$OpenBSD: README,v 1.4 2011/08/22 08:43:54 sthen Exp $
+-----------------------------------------------------------------------
| Running ${FULLPKGNAME} on OpenBSD
+-----------------------------------------------------------------------
Radicale will run out of the box but with NO SECURITY.
There are two things you should do to enable security:
enable passwords and enable encryption.
Authentication
==============
To enable passwords, edit ${SYSCONFDIR}/radicale/config and change
"type = None" (i.e. passwords are not requested or checked) to
"type = htpasswd".
User password(s) may be created with htpasswd(1); e.g.
"htpasswd -s ${SYSCONFDIR}/radicale/users username".
If the 'users' file does not already exist, use the '-c' option to create it.
By default all calendars may be accessed by any authenticated user.
To restrict calendars so that "/user1/calendar_name" can ONLY be
accessed by user1, also change "personal = False" to "personal = True".
Encryption
==========
To enable encryption, you need both to change "ssl = False" to
"ssl = True" in file "config", and install a certificate and key in
the files named in "certificate" and "key".

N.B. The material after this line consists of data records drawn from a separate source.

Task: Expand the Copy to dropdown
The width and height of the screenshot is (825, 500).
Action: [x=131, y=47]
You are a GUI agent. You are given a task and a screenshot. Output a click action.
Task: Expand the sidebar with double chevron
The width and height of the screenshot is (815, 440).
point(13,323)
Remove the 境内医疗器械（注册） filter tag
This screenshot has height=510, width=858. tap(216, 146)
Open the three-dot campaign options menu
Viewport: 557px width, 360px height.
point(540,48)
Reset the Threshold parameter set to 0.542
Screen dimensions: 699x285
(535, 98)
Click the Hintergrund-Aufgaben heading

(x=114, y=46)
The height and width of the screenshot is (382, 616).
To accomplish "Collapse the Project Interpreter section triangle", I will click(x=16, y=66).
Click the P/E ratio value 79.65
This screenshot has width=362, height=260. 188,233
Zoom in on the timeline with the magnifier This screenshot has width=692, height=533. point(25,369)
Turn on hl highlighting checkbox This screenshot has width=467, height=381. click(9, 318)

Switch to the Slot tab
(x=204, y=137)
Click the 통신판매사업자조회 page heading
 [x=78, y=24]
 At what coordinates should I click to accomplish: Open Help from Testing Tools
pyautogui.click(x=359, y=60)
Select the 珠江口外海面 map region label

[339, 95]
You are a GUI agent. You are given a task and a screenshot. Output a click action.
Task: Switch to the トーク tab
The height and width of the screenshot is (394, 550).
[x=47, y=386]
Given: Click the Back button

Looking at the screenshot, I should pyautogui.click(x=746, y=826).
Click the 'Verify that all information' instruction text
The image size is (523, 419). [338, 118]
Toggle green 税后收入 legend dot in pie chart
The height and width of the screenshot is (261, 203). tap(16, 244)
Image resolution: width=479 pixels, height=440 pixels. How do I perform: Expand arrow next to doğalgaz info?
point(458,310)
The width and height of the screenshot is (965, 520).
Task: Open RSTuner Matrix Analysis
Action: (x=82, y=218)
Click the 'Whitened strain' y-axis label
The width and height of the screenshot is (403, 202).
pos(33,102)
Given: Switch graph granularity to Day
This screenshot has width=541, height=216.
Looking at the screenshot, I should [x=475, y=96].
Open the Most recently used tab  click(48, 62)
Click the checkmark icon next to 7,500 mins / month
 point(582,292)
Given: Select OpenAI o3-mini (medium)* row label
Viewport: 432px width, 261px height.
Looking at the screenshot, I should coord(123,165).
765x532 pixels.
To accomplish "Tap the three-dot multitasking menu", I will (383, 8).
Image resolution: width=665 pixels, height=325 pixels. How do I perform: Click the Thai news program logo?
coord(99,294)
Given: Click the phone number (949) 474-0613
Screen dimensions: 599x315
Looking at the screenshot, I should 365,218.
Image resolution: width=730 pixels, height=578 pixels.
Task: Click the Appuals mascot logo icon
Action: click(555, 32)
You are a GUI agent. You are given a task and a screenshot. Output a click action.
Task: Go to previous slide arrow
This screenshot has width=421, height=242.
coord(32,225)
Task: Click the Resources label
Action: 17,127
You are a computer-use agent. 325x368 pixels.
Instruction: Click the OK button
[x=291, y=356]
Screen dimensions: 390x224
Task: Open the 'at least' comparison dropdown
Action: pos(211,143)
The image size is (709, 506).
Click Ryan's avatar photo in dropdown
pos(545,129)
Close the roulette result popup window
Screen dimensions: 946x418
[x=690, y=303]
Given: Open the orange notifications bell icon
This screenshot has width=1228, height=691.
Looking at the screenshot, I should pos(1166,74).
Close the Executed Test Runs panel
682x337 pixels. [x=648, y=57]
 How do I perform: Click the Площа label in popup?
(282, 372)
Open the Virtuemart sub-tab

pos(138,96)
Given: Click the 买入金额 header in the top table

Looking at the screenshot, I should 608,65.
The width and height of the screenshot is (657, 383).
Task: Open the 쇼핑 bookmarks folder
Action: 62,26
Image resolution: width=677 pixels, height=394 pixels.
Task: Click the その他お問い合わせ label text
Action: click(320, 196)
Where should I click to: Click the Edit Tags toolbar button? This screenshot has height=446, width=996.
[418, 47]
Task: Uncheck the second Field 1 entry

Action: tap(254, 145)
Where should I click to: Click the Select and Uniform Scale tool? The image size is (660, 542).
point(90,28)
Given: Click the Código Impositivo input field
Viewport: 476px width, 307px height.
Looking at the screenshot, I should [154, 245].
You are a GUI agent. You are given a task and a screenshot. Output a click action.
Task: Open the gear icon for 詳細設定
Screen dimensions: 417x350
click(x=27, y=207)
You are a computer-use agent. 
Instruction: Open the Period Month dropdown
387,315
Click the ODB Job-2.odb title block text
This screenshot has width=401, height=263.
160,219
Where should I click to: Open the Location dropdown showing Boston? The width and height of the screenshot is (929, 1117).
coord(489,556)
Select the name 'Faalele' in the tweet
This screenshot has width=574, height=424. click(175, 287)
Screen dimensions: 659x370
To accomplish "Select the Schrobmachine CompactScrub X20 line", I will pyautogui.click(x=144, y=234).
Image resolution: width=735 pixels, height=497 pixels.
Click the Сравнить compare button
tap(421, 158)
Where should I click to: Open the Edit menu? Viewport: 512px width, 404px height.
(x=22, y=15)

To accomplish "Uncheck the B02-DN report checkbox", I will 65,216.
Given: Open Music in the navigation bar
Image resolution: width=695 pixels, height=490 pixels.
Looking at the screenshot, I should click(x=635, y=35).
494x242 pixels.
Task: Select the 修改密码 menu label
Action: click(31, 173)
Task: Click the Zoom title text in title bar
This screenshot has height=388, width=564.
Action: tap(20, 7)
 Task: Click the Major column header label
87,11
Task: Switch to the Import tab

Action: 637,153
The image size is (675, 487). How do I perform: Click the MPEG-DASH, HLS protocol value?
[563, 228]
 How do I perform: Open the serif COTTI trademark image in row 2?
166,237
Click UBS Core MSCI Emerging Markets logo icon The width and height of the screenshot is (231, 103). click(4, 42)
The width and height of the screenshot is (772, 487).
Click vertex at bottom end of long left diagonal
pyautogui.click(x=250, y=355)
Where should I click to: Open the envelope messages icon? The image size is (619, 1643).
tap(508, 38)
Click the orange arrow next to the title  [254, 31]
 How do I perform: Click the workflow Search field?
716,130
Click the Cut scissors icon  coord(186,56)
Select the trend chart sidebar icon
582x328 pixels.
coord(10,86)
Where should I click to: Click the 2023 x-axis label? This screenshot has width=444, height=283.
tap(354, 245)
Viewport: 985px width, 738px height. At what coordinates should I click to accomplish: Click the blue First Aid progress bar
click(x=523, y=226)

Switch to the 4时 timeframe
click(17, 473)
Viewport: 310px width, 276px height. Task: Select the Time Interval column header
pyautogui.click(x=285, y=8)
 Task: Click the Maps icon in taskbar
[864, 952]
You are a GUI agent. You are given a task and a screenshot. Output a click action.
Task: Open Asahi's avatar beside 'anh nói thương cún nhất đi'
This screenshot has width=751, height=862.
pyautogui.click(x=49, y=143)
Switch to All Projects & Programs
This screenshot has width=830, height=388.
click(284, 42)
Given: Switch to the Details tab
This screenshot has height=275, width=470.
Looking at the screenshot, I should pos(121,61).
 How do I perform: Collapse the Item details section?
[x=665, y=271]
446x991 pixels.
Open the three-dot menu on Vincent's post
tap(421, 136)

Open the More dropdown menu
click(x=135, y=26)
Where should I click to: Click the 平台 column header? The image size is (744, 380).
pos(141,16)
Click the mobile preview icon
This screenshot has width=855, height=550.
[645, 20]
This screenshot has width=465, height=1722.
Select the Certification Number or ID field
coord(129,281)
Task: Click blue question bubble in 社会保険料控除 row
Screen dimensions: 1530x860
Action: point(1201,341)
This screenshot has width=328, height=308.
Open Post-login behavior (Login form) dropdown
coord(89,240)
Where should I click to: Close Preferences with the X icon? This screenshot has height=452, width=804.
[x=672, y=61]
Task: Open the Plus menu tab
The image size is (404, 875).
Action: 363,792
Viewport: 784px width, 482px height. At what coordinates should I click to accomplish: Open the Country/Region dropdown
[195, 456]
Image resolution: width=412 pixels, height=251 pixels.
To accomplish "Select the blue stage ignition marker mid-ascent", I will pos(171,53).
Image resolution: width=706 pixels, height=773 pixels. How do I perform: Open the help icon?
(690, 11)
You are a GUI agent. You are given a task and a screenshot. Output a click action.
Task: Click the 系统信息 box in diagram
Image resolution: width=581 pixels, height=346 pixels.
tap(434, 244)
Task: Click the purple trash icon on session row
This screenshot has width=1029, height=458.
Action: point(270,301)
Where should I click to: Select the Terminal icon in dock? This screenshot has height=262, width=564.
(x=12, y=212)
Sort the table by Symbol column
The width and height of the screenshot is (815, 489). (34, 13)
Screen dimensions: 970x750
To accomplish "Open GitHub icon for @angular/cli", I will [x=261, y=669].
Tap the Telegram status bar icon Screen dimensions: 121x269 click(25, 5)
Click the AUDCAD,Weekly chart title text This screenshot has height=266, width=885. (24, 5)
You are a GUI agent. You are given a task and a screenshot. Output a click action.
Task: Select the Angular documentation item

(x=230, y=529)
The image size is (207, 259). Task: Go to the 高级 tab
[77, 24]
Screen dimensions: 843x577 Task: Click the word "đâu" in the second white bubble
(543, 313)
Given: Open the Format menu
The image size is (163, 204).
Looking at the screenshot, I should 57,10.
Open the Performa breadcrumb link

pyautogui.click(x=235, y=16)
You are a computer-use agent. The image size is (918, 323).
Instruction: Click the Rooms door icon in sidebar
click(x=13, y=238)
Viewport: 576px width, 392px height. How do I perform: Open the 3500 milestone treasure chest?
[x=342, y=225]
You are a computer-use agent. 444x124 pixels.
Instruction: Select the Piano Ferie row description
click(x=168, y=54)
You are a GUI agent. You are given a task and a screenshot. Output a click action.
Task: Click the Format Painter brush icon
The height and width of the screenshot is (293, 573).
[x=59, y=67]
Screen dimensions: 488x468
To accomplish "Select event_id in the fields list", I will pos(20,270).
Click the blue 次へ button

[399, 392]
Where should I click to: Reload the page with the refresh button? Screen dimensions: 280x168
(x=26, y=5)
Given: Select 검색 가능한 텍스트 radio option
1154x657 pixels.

Note that it does not suffice to change these variables to point
at a certificate installed in /etc/ssl because the key
file will be unreadable (/etc/ssl/private has restricted
directory permissions).
Either copy your existing key and certificate to the locations
in ${SYSCONFDIR} and owned by (and only readable by) the user _radicale,
or, generate a self-signed RSA server certificate as described
in ssl(8) (but changing /etc/ssl to ${SYSCONFDIR}/radicale).